“HE KNOWS NOTHING,” Slava shrugged an hour later in Kirill’s office. “He seems crazy. I took him to the Metro and came right back.”
“Thank you,” Kirill shook his hand. “I hope you understand that I know… ” Kirill suddenly paused. “I know how to say ‘thank you.’ ”
Slava understood. He was proud of himself—he hadn’t broken, hadn’t given himself away, not even when left alone with Mefody; and Mefody, even when he understood that Slava was no ally, plaintively repeated, “Remember, remember!” Slava remembered everything, but what he remembered no longer had anything to do with the adult-size Mefody. Giving Mefody a shakedown, he took away his passport and his wallet, but honestly—Slava isn’t some kind of brute—returned all the cash to its owner, fifteen and something thousand rubles. Then he escorted Mefody down in the elevator, put him in the car, and drove him to the Metro. In parting, he asked him not to show his face again, although he knew that Mefody would come back.
He did come back—that same night—to the restaurant Color of the Night, where Kirill was giving a lecture on the theme of “The Tao of Winnie the Pooh”; the cover was a thousand rubles, and Mefody paid for a ticket just to go over to his brother and once again see him recoil and shout to his security to take this psycho away. The private security guards who worked at Color of the Night weren’t of the experienced variety. They didn’t know how to beat someone up properly, without leaving marks on the body; and Mefody saw Slava—from upside down while lying on the floor—through a veil of blood dripping down his face. Slava extended a hand: “Get up, let’s go,” and dragged the sobbing Mefody to the toilet, led him to the sink, where he let him wash the blood from his face, and then taking his face in his hands, forced Mefody’s jaws apart, placed a pill under his tongue and, keeping hold of his elbow, waited as Mefody slowly sank to the tile floor. He bent down, checked his pulse—there was no pulse—came out of the toilet, went up to security, and, pointing to the open door, guiltily pronounced, “A heart attack, looks like.”

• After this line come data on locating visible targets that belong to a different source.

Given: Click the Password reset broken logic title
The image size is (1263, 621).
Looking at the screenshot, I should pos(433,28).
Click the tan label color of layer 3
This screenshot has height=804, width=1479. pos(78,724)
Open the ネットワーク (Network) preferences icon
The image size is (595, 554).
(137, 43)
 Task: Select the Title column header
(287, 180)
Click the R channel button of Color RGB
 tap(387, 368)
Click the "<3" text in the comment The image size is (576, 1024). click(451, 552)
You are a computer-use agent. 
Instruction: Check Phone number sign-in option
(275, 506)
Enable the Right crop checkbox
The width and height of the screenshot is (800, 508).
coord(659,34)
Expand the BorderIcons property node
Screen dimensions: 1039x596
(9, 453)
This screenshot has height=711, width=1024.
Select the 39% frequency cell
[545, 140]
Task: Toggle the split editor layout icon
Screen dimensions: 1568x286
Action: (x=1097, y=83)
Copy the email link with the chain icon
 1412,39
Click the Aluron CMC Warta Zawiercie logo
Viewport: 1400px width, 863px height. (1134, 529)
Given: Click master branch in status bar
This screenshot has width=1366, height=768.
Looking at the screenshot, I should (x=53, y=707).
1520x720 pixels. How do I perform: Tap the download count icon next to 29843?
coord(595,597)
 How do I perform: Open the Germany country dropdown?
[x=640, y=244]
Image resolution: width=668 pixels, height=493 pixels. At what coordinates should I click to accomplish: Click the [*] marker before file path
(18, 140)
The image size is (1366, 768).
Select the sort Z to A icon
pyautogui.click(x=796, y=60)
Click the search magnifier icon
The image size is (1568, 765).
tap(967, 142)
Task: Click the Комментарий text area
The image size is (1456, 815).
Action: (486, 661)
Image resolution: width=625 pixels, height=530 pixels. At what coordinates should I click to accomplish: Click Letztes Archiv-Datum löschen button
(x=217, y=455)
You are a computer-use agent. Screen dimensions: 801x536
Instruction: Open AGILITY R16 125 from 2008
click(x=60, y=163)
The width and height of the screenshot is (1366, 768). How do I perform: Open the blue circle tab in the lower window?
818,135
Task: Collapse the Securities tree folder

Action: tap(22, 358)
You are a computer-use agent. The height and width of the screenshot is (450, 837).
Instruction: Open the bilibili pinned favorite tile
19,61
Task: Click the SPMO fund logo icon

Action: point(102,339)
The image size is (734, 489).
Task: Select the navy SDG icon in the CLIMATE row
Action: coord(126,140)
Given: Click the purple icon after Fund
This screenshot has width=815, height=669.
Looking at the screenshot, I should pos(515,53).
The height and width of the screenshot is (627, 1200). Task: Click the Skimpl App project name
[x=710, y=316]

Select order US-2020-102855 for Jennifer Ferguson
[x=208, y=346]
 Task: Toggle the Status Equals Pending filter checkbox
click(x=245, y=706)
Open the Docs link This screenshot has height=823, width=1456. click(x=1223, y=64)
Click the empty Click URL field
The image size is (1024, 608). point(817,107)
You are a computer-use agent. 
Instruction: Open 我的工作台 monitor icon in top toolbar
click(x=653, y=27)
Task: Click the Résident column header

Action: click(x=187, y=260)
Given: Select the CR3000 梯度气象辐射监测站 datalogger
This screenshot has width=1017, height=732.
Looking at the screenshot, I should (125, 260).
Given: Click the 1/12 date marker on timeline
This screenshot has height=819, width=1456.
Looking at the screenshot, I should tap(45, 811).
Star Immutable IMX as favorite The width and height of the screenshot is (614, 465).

While Mefody was being beaten, he thought that Marina would likely get upset when she saw his smashed face, and she might even cry when he told her about the day’s adventures. But even if he had stayed alive and gone back to the hotel, instead of Marina he would have found a note in the room that said that she realized that she made a mistake, that she had been wrong to leave Karpov and was now returning to him, and for Mefody to not come looking for her.
She wrote the note fifteen minutes after parting from Mefody on Tverskaya—she descended into the underground crosswalk, came out on the other side, then stopped and quickly went back.
Then she walked out of the hotel onto the street, descended into the Metro, bought a twenty-ride ticket and headed to her mom’s place at Taganka.